> Problem details:
The whole of the data is to be duplicated precisely.

Saved entries:
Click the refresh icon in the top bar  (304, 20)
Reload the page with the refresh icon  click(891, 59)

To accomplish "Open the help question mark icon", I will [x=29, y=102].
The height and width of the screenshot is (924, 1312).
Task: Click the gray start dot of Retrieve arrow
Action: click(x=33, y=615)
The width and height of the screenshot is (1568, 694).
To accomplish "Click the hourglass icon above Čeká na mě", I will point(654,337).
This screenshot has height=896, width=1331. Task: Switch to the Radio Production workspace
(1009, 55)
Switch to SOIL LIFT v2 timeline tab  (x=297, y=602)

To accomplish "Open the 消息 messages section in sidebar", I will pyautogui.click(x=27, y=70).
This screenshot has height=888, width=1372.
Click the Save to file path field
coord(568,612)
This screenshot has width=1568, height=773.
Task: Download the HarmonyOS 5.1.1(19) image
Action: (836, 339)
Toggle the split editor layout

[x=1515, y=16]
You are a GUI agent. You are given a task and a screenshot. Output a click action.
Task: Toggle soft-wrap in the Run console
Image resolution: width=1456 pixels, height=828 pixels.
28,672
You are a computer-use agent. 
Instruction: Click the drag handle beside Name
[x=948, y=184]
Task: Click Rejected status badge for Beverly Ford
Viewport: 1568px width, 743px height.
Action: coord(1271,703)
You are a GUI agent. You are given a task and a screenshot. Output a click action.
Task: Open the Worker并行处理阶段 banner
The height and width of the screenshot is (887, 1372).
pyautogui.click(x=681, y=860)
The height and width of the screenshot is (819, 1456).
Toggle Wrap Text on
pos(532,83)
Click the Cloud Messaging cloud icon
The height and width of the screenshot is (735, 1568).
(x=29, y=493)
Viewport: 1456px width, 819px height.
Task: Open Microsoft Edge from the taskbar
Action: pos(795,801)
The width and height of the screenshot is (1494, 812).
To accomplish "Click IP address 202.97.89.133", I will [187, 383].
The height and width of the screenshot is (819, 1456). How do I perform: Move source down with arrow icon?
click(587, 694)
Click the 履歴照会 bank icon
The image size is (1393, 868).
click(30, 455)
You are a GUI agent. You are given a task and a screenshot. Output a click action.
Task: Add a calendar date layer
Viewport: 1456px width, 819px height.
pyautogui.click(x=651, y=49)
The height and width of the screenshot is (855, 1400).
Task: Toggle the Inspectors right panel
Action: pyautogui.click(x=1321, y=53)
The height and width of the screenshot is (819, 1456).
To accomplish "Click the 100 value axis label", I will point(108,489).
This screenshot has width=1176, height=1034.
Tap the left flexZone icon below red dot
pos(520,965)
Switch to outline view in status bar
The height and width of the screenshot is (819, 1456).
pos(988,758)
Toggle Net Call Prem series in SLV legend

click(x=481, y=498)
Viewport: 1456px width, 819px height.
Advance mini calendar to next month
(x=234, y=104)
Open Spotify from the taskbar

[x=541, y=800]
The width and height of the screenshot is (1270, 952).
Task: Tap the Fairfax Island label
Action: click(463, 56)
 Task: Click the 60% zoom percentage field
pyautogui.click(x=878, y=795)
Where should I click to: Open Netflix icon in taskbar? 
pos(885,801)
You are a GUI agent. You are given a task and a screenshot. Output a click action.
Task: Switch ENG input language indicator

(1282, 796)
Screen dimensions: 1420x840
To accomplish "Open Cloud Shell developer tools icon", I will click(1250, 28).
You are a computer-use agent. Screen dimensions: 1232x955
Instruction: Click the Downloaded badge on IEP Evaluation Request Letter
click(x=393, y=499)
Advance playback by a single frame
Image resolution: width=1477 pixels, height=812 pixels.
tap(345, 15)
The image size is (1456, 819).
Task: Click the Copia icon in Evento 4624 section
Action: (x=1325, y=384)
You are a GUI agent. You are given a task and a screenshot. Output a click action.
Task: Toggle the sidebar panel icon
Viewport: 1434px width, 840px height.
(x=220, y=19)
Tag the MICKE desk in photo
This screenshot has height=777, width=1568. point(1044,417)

> Answer box:
Click the refresh icon in the top bar  (304, 20)
Reload the page with the refresh icon  click(891, 59)

To accomplish "Open the help question mark icon", I will [x=29, y=102].
The height and width of the screenshot is (924, 1312).
Task: Click the gray start dot of Retrieve arrow
Action: click(x=33, y=615)
The width and height of the screenshot is (1568, 694).
To accomplish "Click the hourglass icon above Čeká na mě", I will point(654,337).
This screenshot has height=896, width=1331. Task: Switch to the Radio Production workspace
(1009, 55)
Switch to SOIL LIFT v2 timeline tab  (x=297, y=602)

To accomplish "Open the 消息 messages section in sidebar", I will pyautogui.click(x=27, y=70).
This screenshot has height=888, width=1372.
Click the Save to file path field
coord(568,612)
This screenshot has width=1568, height=773.
Task: Download the HarmonyOS 5.1.1(19) image
Action: (836, 339)
Toggle the split editor layout

[x=1515, y=16]
You are a GUI agent. You are given a task and a screenshot. Output a click action.
Task: Toggle soft-wrap in the Run console
Image resolution: width=1456 pixels, height=828 pixels.
28,672
You are a computer-use agent. 
Instruction: Click the drag handle beside Name
[x=948, y=184]
Task: Click Rejected status badge for Beverly Ford
Viewport: 1568px width, 743px height.
Action: coord(1271,703)
You are a GUI agent. You are given a task and a screenshot. Output a click action.
Task: Open the Worker并行处理阶段 banner
The height and width of the screenshot is (887, 1372).
pyautogui.click(x=681, y=860)
The height and width of the screenshot is (819, 1456).
Toggle Wrap Text on
pos(532,83)
Click the Cloud Messaging cloud icon
The height and width of the screenshot is (735, 1568).
(x=29, y=493)
Viewport: 1456px width, 819px height.
Task: Open Microsoft Edge from the taskbar
Action: pos(795,801)
The width and height of the screenshot is (1494, 812).
To accomplish "Click IP address 202.97.89.133", I will [187, 383].
The height and width of the screenshot is (819, 1456). How do I perform: Move source down with arrow icon?
click(587, 694)
Click the 履歴照会 bank icon
The image size is (1393, 868).
click(30, 455)
You are a GUI agent. You are given a task and a screenshot. Output a click action.
Task: Add a calendar date layer
Viewport: 1456px width, 819px height.
pyautogui.click(x=651, y=49)
The height and width of the screenshot is (855, 1400).
Task: Toggle the Inspectors right panel
Action: pyautogui.click(x=1321, y=53)
The height and width of the screenshot is (819, 1456).
To accomplish "Click the 100 value axis label", I will point(108,489).
This screenshot has width=1176, height=1034.
Tap the left flexZone icon below red dot
pos(520,965)
Switch to outline view in status bar
The height and width of the screenshot is (819, 1456).
pos(988,758)
Toggle Net Call Prem series in SLV legend

click(x=481, y=498)
Viewport: 1456px width, 819px height.
Advance mini calendar to next month
(x=234, y=104)
Open Spotify from the taskbar

[x=541, y=800]
The width and height of the screenshot is (1270, 952).
Task: Tap the Fairfax Island label
Action: click(463, 56)
 Task: Click the 60% zoom percentage field
pyautogui.click(x=878, y=795)
Where should I click to: Open Netflix icon in taskbar? 
pos(885,801)
You are a GUI agent. You are given a task and a screenshot. Output a click action.
Task: Switch ENG input language indicator

(1282, 796)
Screen dimensions: 1420x840
To accomplish "Open Cloud Shell developer tools icon", I will click(1250, 28).
You are a computer-use agent. Screen dimensions: 1232x955
Instruction: Click the Downloaded badge on IEP Evaluation Request Letter
click(x=393, y=499)
Advance playback by a single frame
Image resolution: width=1477 pixels, height=812 pixels.
tap(345, 15)
The image size is (1456, 819).
Task: Click the Copia icon in Evento 4624 section
Action: (x=1325, y=384)
You are a GUI agent. You are given a task and a screenshot. Output a click action.
Task: Toggle the sidebar panel icon
Viewport: 1434px width, 840px height.
(x=220, y=19)
Tag the MICKE desk in photo
This screenshot has height=777, width=1568. point(1044,417)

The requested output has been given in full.